--- The task ---
Only the lines from the one containing "Switch to the 搜索 tab" to the end of the listing below should be returned, exactly as written and without pictures.
[[ Material provided, beginning ]]
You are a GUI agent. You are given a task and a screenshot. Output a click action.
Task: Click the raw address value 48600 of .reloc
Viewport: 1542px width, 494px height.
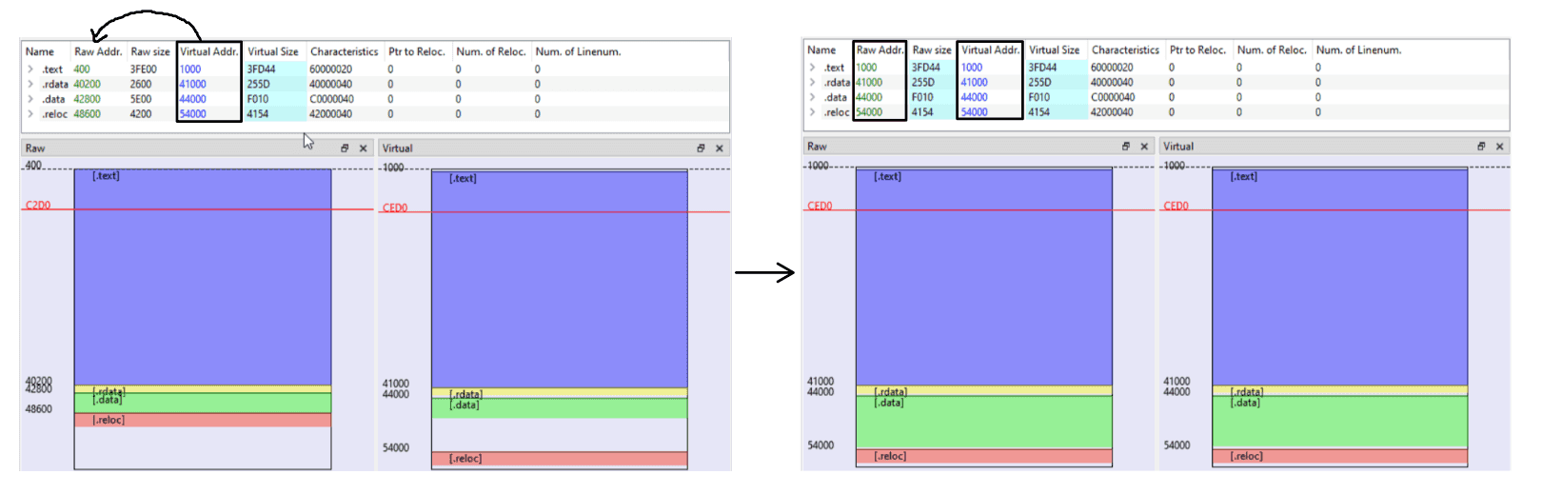coord(87,114)
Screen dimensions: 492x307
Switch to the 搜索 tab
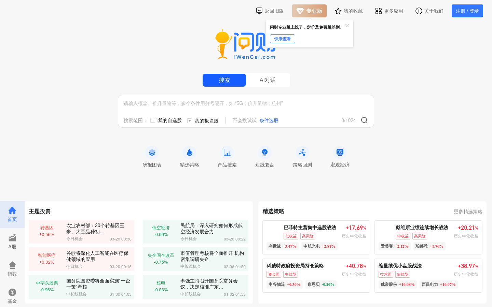tap(224, 80)
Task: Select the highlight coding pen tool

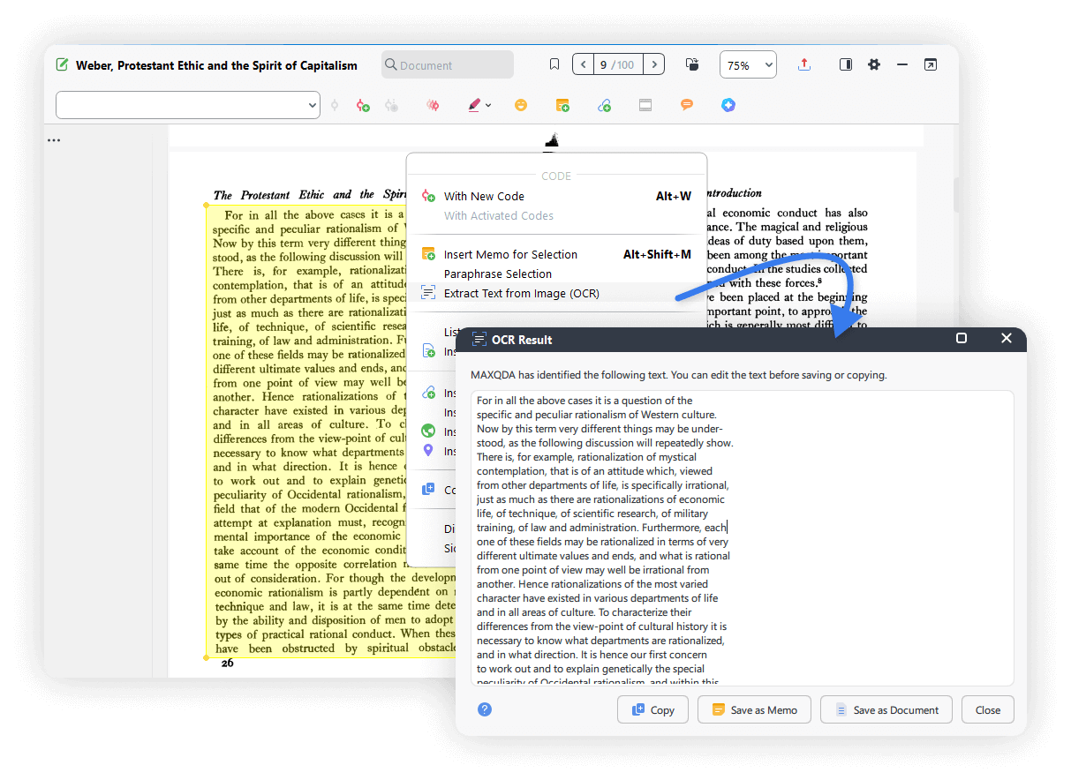Action: click(x=474, y=105)
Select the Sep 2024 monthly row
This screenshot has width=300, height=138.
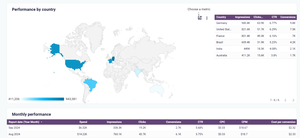click(x=152, y=128)
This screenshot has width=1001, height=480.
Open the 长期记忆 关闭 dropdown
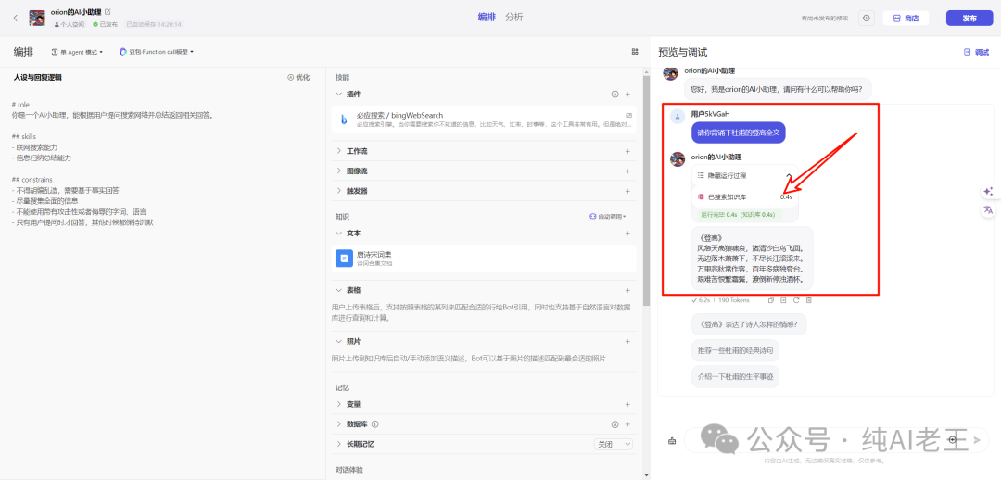613,445
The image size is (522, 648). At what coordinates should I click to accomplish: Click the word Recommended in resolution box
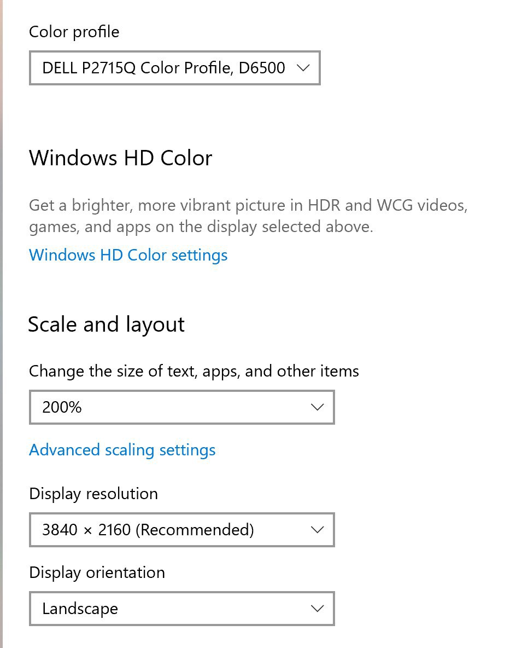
[[ Material provided, end ]]
--- Response to this task ---
Switch to the 搜索 tab
tap(224, 80)
Task: Select the highlight coding pen tool

Action: click(x=474, y=105)
Select the Sep 2024 monthly row
This screenshot has width=300, height=138.
click(x=152, y=128)
This screenshot has width=1001, height=480.
Open the 长期记忆 关闭 dropdown
613,445
The image size is (522, 648). At what coordinates should I click to accomplish: Click the word Recommended in resolution box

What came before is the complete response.